## Given text
Research in focus: Tao Huan

Learn more about the work of our researchers at UBC

Tao Huan

1 February, 2021

Name:

Tao Huan

Title:

Assistant Professor

Department/Unit:

Chemistry

Are you Faculty or Staff?

Faculty

Location:

Vancouver

What year did you start working at UBC?

2018

Provide an overview of your research in 75 words or less:

Metabolomics is the study of the entire set of small molecules in biofluids, cells, and tissues. It is a powerful tool for biomarker discovery and understanding disease mechanisms. My research focuses on the development of analytical and bioinformatic tools for mass spectrometry-based metabolomics and its application in biological research. Among the various ongoing research projects, one important project is a metabolomics-guided social exposome study to identify critical environmental exposures for child health and development.


What first motivated you (or motivates you) to conduct your research?

Despite being the 5th most prosperous country in the world, Canada’s ranking of child well-being is alarmingly poor (25/41, UNICEF Canada). Thanks to the UBC Social Exposome Research Cluster, I got the chance to meet colleagues from other departments, and we decided to combine metabolomics (measures of environmental and endogenous chemicals) with measures of social determinants (e.g. income poverty, discrimination, low parental education, crime) to investigate their synergistic effects in determining child health and development.


What do you hope will change as a result of this research?

By incorporating methodologies from life science and social science, the goal is to provide comprehensive insight into how, when, and under what circumstances early life social and environmental factors affect child health and development. The research outcome will also be publicly released to guide new regulations, public information campaigns, and the development of preventive activities aimed at lowering these risk factors, which in turn will help prevent early-life impairment and have benefits for long-term health.


What have you learned during your research that has surprised you the most?

We are really surprised by the lack of interdisciplinary effort to understand the complicated social and biochemical effects on child health and development. Therefore, we formed a strong interdisciplinary team within the UBC Social Exposome Research Cluster. We hope that our complementary expertise in analytical chemistry, statistics, epidemiology, physiology, and public and population health can deliver a better understanding of the biological mechanisms by which social and environmental factors influence child health and development.


Describe any interesting research milestones you are approaching

Over thousands of metabolic features can be recorded in one metabolomics study. As such, controlling data quality becomes a critical big data challenge as it is impossible to manually check each individual feature. My lab has been developing analytical tools and bioinformatic programs to automate the process of data quality evaluation. Our multiple recent publications on Analytical Chemistry demonstrate the possibility of generating high-quality metabolomics data for its integrative study with social exposome measurements.

Stored records
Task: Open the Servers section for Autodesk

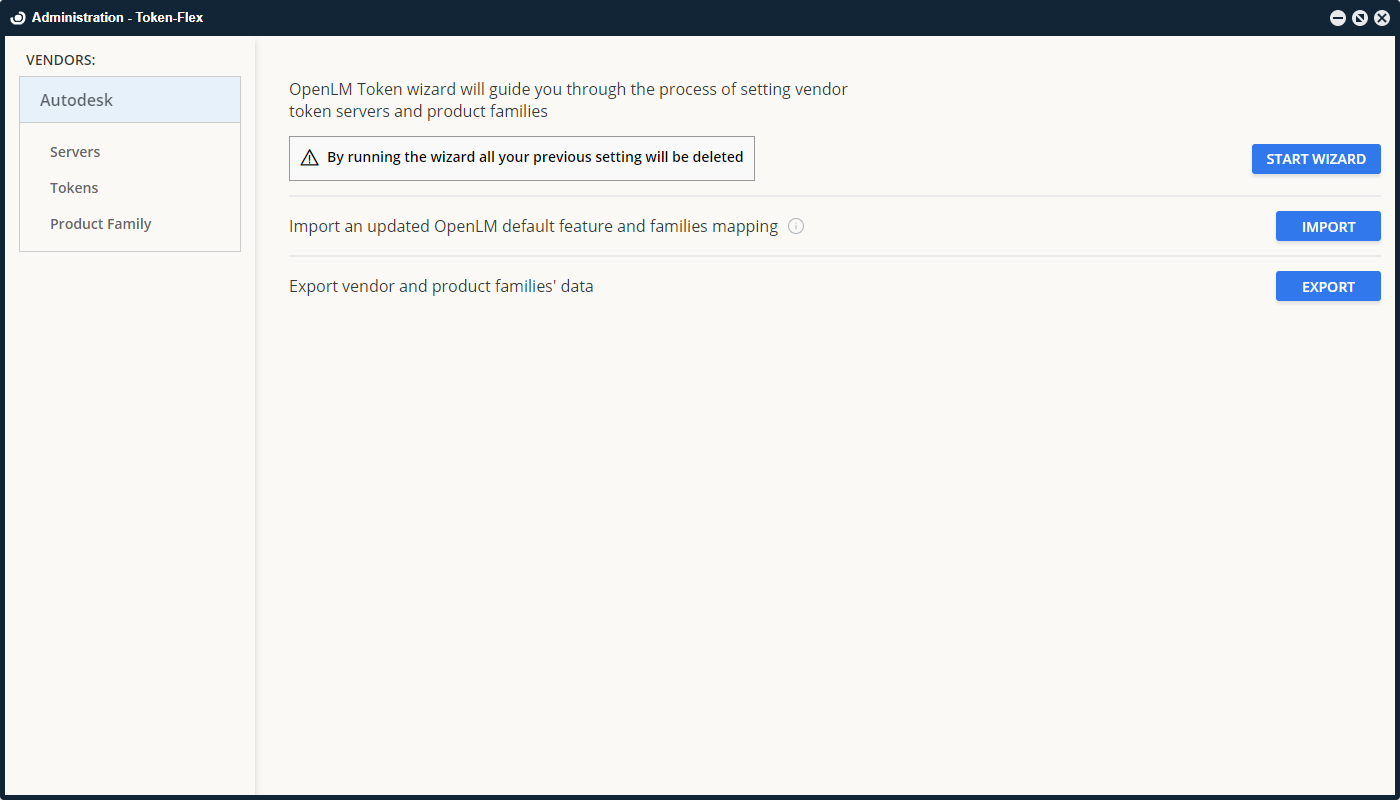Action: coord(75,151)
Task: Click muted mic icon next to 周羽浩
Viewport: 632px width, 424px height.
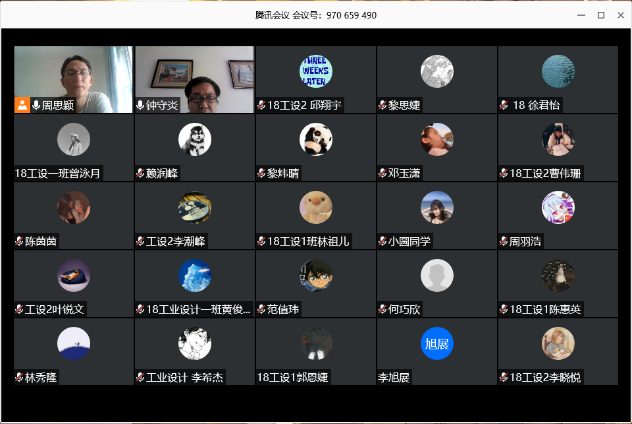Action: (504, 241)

## Activity 1
Give the stretch of the researcher profile from "By incorporating methodologies" through "you the most?" again, changing "public information campaigns" to "public awareness campaigns".
## Activity 2
Rewrite the paragraph of the researcher profile that begins "Over thousands of metabolic features" as a shorter list that keeps its main facts.

## Reply 1
By incorporating methodologies from life science and social science, the goal is to provide comprehensive insight into how, when, and under what circumstances early life social and environmental factors affect child health and development. The research outcome will also be publicly released to guide new regulations, public awareness campaigns, and the development of preventive activities aimed at lowering these risk factors, which in turn will help prevent early-life impairment and have benefits for long-term health.


What have you learned during your research that has surprised you the most?

## Reply 2
- A single metabolomics study can record thousands of metabolic features.
- Checking each feature by hand is impossible, so controlling data quality is a critical big data challenge.
- The lab is developing analytical tools and bioinformatic programs that automate data quality evaluation.
- Its recent publications in Analytical Chemistry show that high-quality metabolomics data can be generated for integrative study with social exposome measurements.